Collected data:
== Segment start ==

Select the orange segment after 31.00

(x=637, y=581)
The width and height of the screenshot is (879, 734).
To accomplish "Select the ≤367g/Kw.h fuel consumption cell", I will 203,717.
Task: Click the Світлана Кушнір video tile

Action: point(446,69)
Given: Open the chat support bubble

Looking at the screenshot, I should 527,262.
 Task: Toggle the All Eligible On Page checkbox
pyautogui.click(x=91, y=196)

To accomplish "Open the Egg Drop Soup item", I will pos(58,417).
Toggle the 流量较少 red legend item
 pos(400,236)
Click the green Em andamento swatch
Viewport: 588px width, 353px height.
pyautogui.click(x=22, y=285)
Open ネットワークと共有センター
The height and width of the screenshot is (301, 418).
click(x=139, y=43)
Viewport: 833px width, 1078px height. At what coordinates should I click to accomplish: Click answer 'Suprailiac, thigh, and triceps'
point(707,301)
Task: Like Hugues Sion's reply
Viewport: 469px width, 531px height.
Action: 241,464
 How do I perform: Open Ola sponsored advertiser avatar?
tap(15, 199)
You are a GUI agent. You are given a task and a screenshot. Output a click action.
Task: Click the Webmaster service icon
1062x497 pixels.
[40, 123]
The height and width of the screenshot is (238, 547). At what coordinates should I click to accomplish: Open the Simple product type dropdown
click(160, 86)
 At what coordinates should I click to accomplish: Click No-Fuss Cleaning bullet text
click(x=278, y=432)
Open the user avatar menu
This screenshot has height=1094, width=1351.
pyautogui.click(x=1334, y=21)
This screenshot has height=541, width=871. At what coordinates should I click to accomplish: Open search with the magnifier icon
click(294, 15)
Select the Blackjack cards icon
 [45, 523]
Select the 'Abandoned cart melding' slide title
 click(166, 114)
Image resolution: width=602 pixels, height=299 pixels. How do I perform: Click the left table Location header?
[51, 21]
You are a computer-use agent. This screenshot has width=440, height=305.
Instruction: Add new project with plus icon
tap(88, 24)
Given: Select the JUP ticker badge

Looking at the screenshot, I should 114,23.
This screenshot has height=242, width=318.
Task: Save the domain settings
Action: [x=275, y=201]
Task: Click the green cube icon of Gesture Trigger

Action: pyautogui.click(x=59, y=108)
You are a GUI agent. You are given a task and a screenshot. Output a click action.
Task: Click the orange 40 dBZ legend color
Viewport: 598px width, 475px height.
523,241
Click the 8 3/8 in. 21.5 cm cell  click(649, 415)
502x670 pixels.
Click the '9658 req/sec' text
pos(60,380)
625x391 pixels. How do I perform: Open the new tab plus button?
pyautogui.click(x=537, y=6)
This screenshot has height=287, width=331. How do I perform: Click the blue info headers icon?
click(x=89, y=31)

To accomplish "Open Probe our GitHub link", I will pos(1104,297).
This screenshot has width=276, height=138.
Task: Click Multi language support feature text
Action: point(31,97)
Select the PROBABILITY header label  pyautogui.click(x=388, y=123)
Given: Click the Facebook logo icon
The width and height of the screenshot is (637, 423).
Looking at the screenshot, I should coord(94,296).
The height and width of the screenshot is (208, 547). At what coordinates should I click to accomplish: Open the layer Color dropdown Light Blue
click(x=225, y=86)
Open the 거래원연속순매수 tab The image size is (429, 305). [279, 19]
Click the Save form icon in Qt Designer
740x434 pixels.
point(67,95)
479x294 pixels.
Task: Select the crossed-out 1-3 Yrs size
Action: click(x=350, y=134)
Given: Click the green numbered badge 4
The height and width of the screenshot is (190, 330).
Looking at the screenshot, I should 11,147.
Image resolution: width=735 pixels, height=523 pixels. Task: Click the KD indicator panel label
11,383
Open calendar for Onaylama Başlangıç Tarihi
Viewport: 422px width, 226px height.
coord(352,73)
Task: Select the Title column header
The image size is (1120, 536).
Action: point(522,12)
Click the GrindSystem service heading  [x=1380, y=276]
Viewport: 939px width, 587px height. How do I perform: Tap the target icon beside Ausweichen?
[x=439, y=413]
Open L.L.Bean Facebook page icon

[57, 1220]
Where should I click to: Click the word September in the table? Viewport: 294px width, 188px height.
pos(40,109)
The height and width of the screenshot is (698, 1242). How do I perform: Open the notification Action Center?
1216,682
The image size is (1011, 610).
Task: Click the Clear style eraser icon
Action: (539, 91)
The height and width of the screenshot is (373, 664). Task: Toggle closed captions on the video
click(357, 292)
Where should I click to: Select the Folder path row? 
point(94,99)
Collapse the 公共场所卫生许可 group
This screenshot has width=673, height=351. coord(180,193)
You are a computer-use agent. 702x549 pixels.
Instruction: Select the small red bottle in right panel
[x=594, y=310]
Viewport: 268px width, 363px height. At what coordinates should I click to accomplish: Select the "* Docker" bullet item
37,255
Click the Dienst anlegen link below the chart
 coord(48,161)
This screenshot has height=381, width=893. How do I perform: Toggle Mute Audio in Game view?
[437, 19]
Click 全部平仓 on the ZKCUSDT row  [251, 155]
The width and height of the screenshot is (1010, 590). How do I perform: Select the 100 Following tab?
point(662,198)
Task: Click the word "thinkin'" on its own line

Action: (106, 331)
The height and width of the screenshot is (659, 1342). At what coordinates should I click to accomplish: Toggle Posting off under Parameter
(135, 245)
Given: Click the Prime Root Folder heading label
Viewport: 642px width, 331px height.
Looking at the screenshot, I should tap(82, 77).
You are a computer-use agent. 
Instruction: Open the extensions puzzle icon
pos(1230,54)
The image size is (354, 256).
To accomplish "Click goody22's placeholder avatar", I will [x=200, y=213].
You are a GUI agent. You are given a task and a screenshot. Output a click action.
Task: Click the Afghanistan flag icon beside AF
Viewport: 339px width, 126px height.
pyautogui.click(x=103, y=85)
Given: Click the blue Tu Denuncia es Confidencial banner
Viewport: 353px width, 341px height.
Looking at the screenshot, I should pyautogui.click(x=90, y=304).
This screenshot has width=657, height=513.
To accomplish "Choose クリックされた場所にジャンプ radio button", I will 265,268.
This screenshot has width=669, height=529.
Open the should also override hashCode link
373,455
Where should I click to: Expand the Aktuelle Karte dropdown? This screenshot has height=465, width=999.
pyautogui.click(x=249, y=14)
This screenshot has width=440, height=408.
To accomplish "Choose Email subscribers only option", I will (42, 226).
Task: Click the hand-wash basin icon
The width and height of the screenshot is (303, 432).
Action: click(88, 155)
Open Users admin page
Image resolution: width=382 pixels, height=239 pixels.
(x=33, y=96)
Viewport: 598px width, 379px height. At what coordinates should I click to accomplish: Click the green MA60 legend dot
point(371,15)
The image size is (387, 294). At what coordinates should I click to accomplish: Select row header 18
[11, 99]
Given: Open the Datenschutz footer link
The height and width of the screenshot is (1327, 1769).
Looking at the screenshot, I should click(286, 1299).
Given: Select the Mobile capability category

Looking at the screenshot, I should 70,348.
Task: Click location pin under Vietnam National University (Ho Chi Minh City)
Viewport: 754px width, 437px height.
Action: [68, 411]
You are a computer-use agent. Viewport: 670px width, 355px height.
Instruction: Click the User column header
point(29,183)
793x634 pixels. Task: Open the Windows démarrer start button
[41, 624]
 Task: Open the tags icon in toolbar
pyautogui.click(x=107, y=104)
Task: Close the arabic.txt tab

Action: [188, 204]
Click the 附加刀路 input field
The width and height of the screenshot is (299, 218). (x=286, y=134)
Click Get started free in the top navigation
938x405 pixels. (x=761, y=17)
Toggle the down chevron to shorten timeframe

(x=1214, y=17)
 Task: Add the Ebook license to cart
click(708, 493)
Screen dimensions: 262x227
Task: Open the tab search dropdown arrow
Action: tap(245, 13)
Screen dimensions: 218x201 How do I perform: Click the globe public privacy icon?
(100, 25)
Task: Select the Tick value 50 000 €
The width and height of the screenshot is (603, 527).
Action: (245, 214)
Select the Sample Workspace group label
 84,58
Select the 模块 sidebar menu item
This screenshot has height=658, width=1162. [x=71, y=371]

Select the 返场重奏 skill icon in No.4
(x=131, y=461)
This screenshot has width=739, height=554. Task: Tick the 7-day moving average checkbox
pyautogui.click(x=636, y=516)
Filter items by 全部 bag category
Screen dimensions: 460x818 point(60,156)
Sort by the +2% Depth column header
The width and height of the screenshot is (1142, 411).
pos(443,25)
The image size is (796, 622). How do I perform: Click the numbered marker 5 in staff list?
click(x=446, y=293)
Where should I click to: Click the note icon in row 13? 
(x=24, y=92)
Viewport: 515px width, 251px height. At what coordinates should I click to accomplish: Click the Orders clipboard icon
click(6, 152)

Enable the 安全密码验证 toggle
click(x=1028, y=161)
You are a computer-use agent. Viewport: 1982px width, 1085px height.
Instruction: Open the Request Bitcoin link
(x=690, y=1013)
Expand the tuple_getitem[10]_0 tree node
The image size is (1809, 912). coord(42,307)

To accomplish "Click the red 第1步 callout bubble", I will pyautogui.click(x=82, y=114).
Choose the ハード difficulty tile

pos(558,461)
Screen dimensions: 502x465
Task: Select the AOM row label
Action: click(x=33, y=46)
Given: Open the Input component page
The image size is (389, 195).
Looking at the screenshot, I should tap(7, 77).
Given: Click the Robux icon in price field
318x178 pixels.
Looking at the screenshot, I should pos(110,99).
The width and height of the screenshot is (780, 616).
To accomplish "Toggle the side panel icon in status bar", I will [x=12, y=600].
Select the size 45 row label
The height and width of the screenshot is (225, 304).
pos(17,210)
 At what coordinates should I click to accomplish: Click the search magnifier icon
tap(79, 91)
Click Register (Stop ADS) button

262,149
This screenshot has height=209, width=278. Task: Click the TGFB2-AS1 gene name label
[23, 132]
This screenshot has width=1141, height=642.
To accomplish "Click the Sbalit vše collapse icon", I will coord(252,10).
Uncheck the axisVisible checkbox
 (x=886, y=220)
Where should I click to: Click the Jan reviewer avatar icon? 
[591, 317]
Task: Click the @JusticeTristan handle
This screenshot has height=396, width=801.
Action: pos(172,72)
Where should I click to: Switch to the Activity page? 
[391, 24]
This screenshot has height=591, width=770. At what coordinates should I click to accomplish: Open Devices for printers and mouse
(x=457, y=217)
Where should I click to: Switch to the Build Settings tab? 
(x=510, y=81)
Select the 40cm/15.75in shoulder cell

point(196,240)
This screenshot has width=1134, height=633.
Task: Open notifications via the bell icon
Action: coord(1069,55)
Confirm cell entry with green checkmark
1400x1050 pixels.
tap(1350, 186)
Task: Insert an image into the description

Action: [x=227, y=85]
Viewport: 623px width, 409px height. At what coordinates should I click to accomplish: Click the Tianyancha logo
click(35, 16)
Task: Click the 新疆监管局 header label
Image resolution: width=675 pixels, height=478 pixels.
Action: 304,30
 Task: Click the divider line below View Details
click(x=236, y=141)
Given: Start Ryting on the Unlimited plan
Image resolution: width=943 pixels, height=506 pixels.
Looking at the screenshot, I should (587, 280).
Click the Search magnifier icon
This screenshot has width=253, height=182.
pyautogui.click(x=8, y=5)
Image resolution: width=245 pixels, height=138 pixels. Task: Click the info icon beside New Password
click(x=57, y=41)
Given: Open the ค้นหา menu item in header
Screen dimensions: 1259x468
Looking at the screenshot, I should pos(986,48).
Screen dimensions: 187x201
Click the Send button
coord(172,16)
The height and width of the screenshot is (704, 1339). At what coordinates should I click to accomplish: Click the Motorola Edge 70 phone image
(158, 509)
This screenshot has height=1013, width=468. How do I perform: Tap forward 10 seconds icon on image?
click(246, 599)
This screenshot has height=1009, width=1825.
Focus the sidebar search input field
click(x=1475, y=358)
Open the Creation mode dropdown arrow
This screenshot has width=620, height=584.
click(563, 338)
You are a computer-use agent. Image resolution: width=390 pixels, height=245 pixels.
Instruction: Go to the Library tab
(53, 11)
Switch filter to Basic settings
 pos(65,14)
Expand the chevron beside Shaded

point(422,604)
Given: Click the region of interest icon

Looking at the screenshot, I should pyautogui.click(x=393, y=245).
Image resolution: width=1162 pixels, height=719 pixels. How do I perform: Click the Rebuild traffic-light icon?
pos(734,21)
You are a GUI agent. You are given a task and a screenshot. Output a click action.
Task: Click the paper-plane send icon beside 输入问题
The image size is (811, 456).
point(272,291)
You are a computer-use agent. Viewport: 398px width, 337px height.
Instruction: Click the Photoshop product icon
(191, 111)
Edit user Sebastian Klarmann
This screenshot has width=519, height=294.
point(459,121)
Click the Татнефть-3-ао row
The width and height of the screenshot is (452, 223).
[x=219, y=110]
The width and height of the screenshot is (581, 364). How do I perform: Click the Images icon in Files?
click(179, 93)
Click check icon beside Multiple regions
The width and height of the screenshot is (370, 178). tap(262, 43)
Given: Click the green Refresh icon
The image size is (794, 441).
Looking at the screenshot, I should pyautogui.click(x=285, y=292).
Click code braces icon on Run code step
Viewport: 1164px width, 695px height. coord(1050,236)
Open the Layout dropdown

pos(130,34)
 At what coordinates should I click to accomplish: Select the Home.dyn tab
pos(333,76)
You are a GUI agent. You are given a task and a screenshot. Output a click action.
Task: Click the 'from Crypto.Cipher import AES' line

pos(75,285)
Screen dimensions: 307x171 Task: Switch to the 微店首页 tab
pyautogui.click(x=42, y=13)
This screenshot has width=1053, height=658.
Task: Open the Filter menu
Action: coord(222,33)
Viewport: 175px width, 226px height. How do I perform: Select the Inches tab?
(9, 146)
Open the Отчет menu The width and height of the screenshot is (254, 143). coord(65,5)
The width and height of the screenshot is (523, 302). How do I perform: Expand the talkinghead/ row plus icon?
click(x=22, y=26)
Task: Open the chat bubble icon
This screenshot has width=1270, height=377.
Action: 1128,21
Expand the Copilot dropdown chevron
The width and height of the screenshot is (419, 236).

== Segment end ==

Return every line from the entries above that contains the word "heading".

Click the GrindSystem service heading  [x=1380, y=276]
Given: Click the Prime Root Folder heading label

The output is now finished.